Rabu, 10 Februari 2010

holding company

Apakah holding company BUMN merupakan solusi tepat untuk membenahi carut-marutnya pengelolaan BUMN di negeri ini. Atau, justru akan menimbulkan masalah yang lebih besar

(Jawapos, 25 Jan 2004) Pemerintah belum lama ini merencanakan pembentukan satu holding company (induk perusahaan) yang akan memayungi lebih dari 150 BUMN. Struktur pengelola perusahaan induk itu akan diisi manajer profesional. Sistem yang diterapkan juga sistem korporat, sebagaimana yang lazim pada perusahaan bisnis komersil (koran ini, 21/12/2004).

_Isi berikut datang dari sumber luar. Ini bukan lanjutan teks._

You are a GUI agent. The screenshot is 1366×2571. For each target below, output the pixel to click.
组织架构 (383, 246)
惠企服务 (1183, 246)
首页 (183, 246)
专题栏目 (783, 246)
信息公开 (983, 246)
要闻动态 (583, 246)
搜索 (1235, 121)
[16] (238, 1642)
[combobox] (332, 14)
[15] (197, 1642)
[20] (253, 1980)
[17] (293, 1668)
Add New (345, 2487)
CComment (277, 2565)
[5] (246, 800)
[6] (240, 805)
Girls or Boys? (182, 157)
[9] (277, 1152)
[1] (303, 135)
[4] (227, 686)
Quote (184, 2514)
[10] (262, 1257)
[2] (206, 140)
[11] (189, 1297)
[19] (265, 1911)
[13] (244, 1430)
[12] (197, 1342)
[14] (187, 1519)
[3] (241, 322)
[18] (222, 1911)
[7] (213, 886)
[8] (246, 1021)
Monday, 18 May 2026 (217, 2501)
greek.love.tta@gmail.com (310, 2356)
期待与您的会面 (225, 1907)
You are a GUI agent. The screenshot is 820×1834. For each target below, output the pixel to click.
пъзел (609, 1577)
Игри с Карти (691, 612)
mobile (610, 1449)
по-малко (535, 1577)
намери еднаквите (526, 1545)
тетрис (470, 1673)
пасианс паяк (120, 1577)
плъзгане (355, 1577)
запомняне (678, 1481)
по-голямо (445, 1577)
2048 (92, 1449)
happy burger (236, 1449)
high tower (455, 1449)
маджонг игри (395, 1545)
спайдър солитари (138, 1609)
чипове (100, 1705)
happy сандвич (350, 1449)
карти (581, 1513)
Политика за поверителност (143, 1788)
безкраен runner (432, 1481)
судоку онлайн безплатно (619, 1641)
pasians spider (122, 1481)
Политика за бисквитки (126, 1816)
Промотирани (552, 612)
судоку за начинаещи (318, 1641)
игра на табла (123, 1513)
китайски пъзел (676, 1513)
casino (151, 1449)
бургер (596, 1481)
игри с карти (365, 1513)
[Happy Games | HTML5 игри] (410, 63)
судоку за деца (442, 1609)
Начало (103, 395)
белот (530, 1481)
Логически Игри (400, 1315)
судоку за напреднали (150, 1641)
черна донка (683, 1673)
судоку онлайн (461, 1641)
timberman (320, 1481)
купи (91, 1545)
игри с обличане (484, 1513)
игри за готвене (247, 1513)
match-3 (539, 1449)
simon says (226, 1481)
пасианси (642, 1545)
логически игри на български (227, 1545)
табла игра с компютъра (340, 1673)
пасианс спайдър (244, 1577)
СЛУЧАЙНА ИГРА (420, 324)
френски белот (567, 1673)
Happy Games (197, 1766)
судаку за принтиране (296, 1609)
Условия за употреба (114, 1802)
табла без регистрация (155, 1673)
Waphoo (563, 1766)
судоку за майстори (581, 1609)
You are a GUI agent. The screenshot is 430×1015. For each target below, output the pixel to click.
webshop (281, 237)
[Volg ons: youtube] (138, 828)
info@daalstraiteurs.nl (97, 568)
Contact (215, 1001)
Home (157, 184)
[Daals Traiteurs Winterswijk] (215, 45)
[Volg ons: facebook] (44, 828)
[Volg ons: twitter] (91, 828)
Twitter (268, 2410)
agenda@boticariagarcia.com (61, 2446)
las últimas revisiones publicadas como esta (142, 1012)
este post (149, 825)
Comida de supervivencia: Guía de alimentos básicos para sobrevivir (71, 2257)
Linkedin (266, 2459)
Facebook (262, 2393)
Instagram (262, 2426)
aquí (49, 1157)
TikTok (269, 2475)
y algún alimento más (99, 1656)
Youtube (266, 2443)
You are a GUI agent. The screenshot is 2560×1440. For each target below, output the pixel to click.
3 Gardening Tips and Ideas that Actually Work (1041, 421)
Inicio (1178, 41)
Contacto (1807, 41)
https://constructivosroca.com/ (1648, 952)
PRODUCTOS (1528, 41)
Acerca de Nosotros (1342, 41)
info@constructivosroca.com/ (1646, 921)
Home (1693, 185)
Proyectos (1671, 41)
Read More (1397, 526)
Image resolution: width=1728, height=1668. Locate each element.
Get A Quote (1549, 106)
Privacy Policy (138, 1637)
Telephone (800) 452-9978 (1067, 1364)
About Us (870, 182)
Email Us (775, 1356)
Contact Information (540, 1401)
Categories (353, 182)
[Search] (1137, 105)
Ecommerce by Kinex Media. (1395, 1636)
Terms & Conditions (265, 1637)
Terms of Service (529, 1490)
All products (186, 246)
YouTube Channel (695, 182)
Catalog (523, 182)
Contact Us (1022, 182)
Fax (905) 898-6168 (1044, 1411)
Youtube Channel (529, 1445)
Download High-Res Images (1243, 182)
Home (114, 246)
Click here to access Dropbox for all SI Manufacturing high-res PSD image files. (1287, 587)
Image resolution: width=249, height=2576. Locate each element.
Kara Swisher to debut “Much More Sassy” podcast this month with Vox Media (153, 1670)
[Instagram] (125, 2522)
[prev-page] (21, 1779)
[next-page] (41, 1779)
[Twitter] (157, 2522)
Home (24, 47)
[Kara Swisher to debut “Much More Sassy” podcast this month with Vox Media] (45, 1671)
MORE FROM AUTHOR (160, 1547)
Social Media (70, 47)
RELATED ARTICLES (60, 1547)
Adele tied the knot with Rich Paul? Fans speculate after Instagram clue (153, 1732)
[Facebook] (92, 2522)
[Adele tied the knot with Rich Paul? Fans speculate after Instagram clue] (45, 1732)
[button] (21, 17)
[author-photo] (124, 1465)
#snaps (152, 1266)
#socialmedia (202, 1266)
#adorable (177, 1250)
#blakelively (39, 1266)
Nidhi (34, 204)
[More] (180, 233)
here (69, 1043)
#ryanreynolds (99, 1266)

Rencana itu, selain menunjukkan bahwa aspirasi Indonesia Incorporated belum sepenuhnya terkubur dari benak sebagian masyarakat dan pejabat di negeri ini, juga menandakan pergeseran strategi penyehatan BUMN dari privatisasi ke korporatisasi. Dengan privatisasi, pemerintah menyerahkan kepemilikan sebagian atau sepenuhnya kepada masyarakat. Sementara itu, pada korporatisasi -yang biasanya diiringi pembentukan holding perusahaan- pemerintah menyerahkan pengelolaan kepada para profesional. Penerapan mekanisme korporat tetap mempertahankan kepemilikan.

Harapan utama korporatisasi adalah peningkatan kinerja dan tanggung jawab pengelola perusahaan negara, yang selama ini dirasakan belum optimal, meski privatisasi telah dilakukan.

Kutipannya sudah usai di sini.